An inglenook (Modern Scots ingleneuk), or chimney corner, is a small recess that adjoins a fireplace. The word is formed with ingle, meaning "fireplace" in Old English (from Old Scots or Irish Gaelic aingeal, "angel" or euphemistically "fire"), and nook.

Origin and Use

The inglenook originated as a partially enclosed hearth area, appended to a larger room. The hearth was used for cooking, and its enclosing alcove became a natural place for people seeking warmth to gather. With changes in building design, kitchens became separate rooms, while inglenooks were retained in the living space as intimate warming places, subsidiary spaces within larger rooms.[1]

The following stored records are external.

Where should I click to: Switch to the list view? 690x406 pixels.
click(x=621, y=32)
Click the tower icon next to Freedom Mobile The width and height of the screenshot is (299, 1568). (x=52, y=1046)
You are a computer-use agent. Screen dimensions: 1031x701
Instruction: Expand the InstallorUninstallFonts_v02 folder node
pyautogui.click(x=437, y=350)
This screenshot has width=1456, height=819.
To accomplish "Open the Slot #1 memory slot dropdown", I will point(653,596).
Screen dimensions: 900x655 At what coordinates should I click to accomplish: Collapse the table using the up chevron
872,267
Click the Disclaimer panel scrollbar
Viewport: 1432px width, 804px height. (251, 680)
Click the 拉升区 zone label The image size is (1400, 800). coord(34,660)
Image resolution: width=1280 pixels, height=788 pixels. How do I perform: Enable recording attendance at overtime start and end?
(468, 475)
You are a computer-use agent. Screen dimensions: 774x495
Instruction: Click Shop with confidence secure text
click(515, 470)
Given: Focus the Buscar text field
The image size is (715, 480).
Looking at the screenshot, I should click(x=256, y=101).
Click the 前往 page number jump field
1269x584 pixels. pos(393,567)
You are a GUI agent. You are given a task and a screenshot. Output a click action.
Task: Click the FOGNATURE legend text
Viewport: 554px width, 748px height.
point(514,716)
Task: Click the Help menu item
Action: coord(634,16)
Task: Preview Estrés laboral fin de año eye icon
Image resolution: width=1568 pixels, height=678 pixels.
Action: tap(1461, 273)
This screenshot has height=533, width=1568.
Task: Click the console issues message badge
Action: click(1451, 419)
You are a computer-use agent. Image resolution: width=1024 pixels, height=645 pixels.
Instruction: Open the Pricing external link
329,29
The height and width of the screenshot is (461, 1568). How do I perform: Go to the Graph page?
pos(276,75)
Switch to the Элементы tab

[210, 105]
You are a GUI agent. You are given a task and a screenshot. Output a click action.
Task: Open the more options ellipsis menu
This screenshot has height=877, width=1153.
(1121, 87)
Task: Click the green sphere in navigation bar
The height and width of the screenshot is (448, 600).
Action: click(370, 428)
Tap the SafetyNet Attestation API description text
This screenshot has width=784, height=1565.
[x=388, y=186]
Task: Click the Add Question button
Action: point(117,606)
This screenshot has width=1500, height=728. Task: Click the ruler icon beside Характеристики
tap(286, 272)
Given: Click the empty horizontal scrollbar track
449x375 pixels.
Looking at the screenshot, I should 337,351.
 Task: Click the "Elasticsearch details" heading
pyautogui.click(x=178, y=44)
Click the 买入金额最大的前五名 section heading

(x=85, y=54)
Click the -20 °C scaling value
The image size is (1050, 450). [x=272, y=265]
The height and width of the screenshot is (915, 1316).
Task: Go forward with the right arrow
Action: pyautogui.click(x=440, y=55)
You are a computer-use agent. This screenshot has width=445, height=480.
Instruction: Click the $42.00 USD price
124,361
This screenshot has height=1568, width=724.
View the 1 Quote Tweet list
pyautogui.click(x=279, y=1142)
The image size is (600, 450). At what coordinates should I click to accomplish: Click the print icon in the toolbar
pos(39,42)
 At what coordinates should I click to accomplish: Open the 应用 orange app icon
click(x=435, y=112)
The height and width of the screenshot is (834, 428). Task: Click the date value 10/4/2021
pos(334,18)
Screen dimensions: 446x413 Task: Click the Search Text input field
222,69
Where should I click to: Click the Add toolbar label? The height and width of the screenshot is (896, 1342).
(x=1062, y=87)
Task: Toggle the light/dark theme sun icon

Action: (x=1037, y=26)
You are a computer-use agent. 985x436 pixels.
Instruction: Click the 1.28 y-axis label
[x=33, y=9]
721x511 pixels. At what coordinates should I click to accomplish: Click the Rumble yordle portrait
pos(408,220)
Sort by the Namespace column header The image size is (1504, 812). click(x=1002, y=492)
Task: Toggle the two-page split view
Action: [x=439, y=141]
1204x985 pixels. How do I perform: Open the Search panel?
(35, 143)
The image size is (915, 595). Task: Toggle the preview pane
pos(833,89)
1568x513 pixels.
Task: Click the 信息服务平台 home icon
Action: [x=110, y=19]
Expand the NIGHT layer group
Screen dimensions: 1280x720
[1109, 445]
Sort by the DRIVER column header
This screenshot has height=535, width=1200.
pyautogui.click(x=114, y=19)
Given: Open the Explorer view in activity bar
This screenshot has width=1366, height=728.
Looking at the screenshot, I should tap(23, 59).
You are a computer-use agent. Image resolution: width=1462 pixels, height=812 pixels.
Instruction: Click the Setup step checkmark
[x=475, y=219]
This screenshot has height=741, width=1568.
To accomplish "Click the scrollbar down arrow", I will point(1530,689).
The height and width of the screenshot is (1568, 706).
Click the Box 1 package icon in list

Inglenooks were prominent features of shingle style architecture and characteristic of Arts and Crafts architecture but began to disappear with the advent of central heating.[1][2] Prominent American architects who employed the feature included Greene and Greene, Henry Hobson Richardson, and Frank Lloyd Wright. British architect Richard Norman Shaw significantly influenced Richardson.[3]

In popular culture

Inglenooks play a large role in Lucy M. Boston's first two Green Knowe novels. In John Stedelman's eponymous 1986 BBC One television adaptation of the first novel, The Children of Green Knowe (1954), Granny has her visitor Toseland (whom she calls "Tolly") "build up a blaze" each evening, before telling him a story. In episode 2, the ghost of Tolly's ancestral namesake (nicknamed "Toby") tells Tolly he and (the ghost of) his brother Alexander had joined Granny and Tolly during storytime the previous night, explaining: "I was in the inglenook; Alexander was in your chair".[4] In the second novel, The Chimneys of Green Knowe (1958), and its film adaptation by Julian Fellowes, From Time to Time (2009), the chimneys themselves play important roles. Perhaps the most famous reference to an inglenook in literature occurs in the final line of John Betjeman's short poem 'In a Bath Teashop', where it has been immortalised as the setting for a tryst.